● Work task
Produce a verbatim copy of the data below that contains no pictures.

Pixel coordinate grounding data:
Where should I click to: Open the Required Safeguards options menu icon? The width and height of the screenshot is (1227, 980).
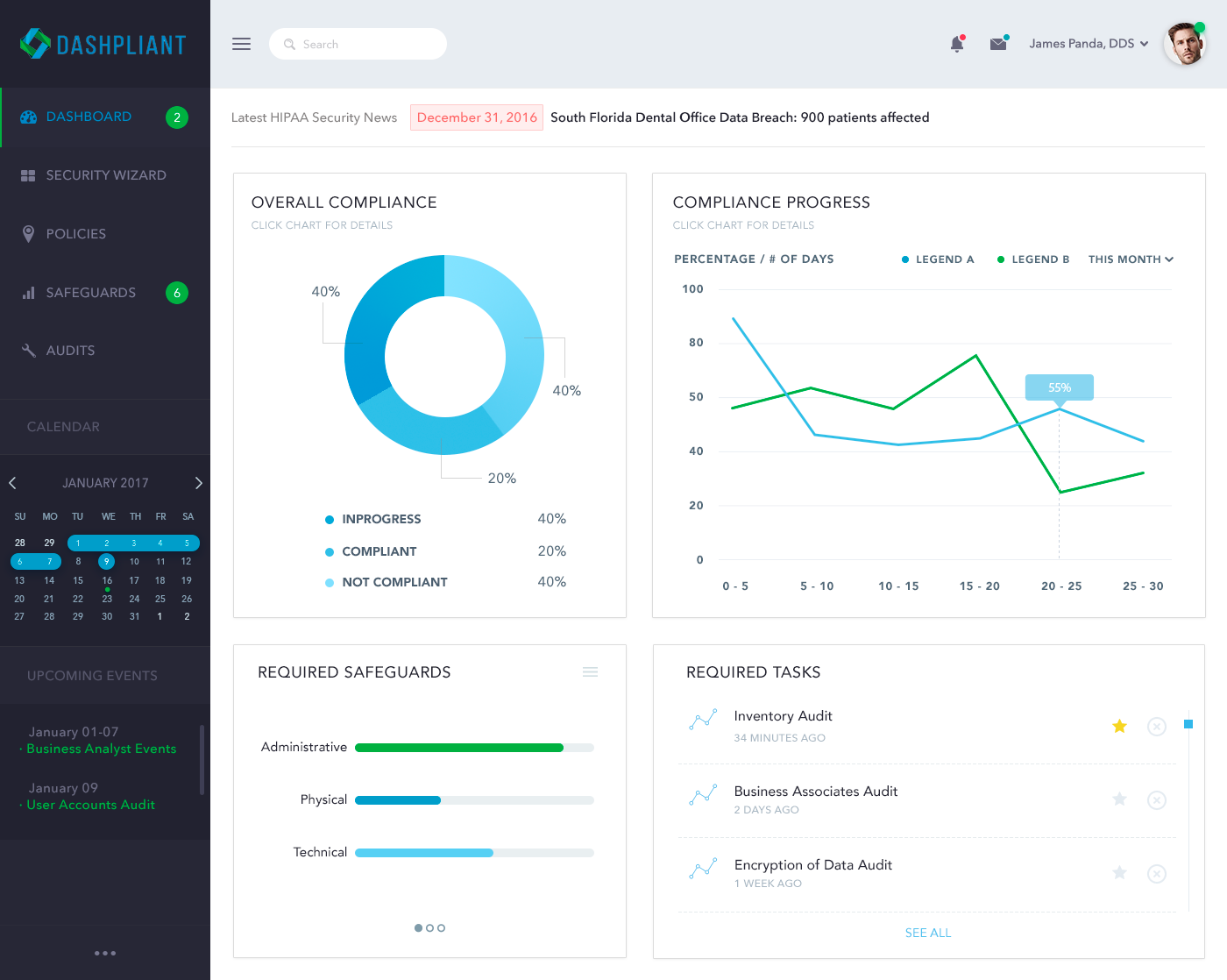590,671
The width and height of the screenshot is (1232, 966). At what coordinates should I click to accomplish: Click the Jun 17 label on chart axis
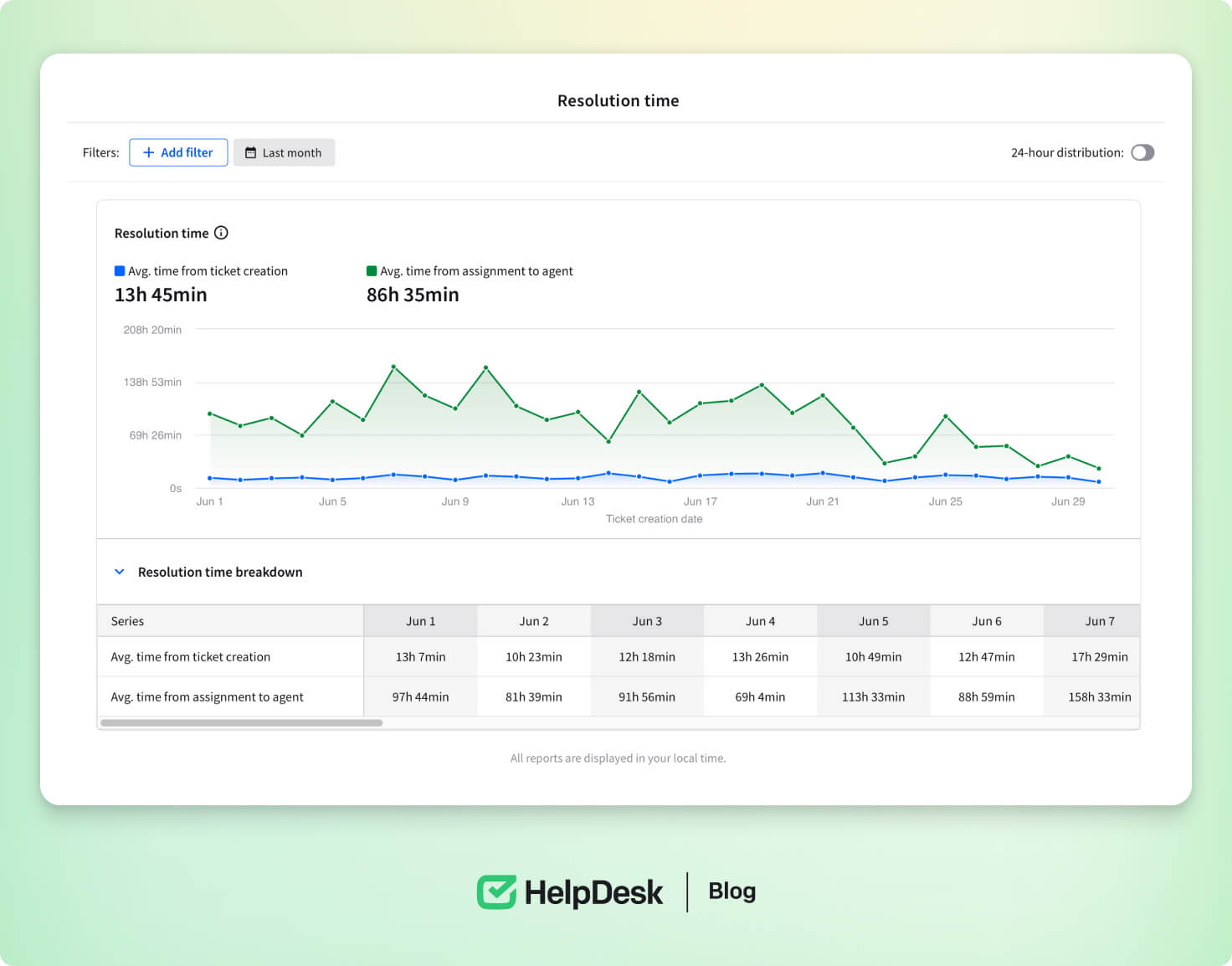point(700,501)
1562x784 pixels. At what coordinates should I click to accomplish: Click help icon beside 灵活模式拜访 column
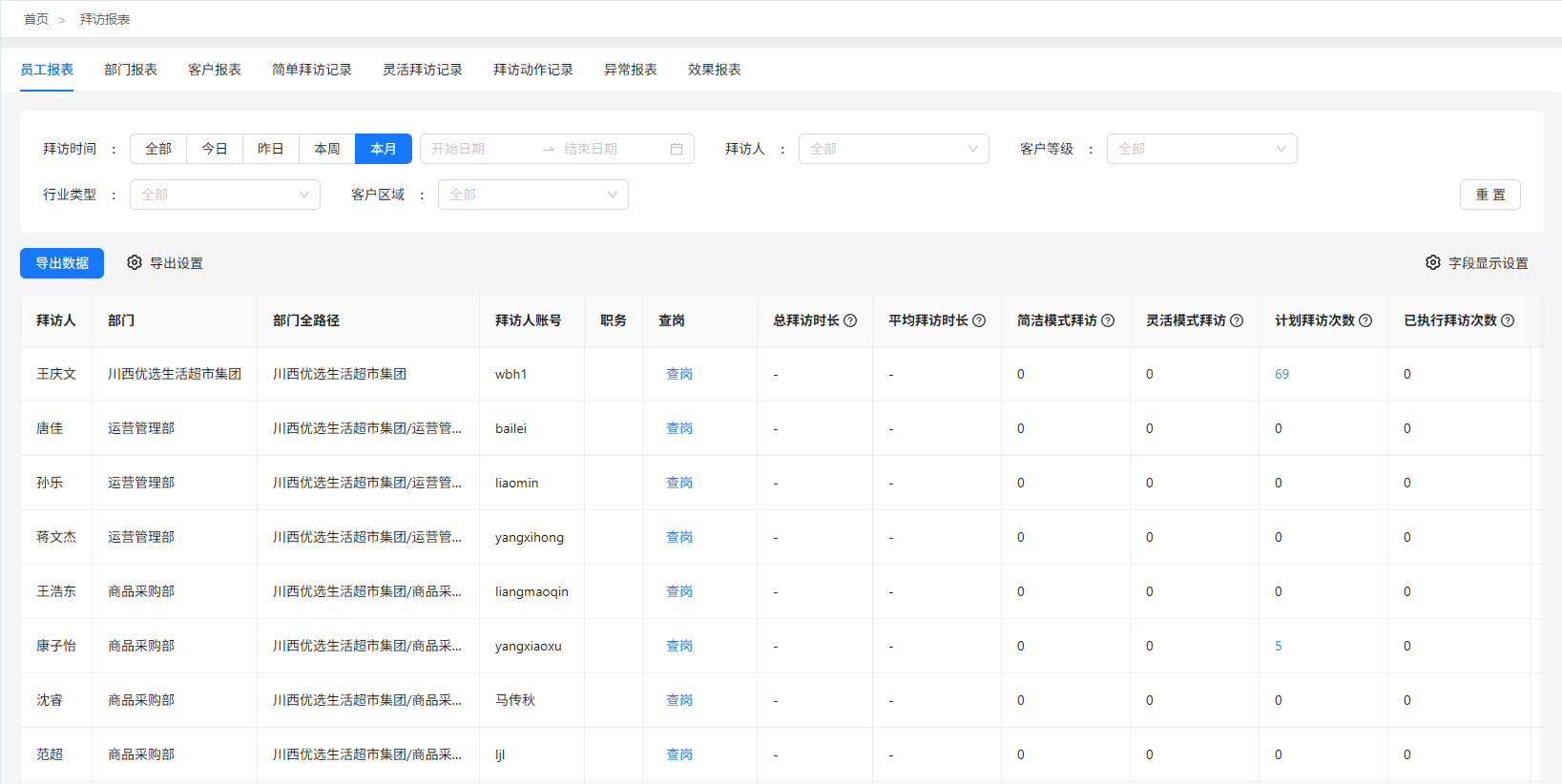tap(1237, 320)
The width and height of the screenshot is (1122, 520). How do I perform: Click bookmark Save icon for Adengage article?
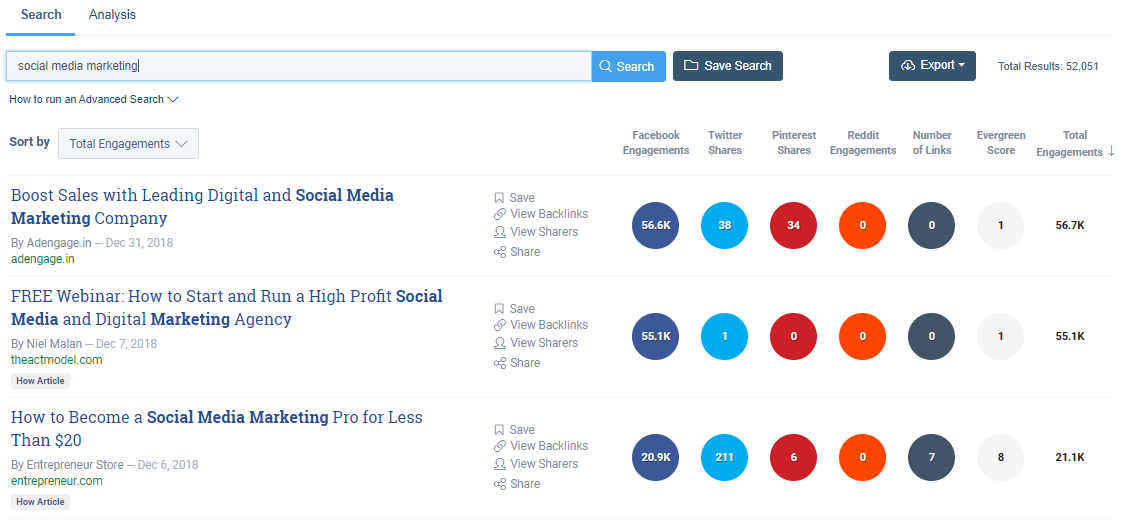[x=499, y=198]
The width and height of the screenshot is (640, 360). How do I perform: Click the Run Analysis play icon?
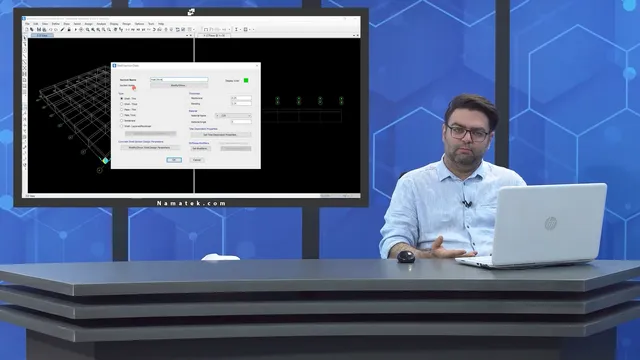click(x=76, y=29)
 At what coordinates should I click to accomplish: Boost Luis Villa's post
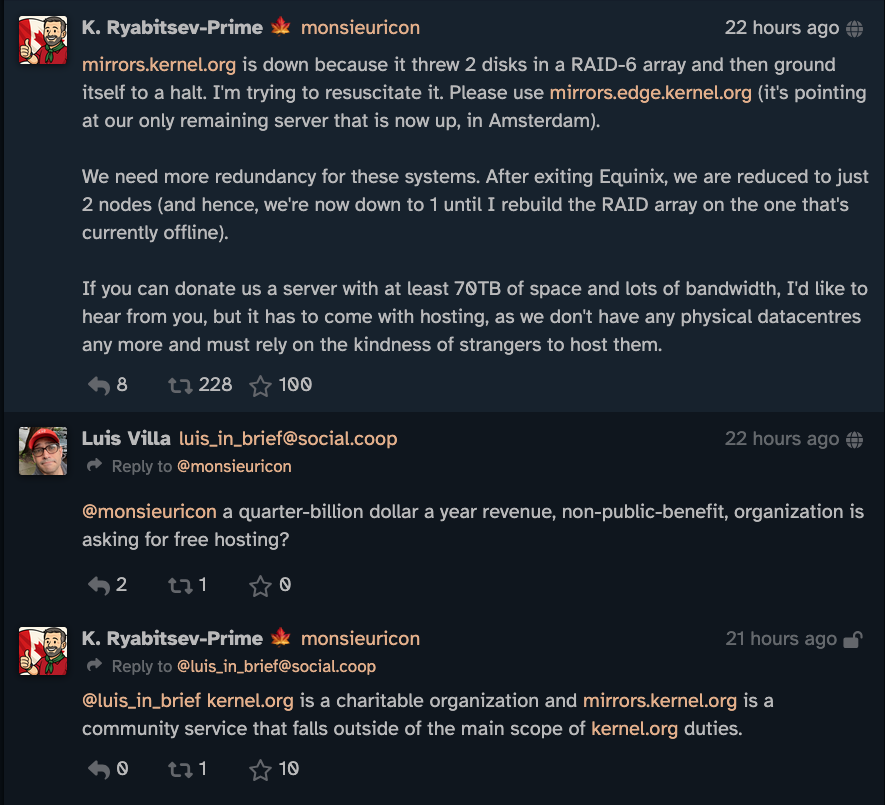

● Answer for the task
Where should I click to: Open the Required Safeguards options menu icon? The width and height of the screenshot is (1227, 980).
590,671
The width and height of the screenshot is (1232, 966). At what coordinates should I click to accomplish: Click the Jun 17 label on chart axis
point(700,501)
1562x784 pixels. At what coordinates should I click to accomplish: Click help icon beside 灵活模式拜访 column
tap(1237, 320)
The width and height of the screenshot is (1122, 520). How do I perform: Click bookmark Save icon for Adengage article?
[x=499, y=198]
The width and height of the screenshot is (640, 360). How do I perform: Click the Run Analysis play icon?
click(x=76, y=29)
 At what coordinates should I click to accomplish: Boost Luis Villa's post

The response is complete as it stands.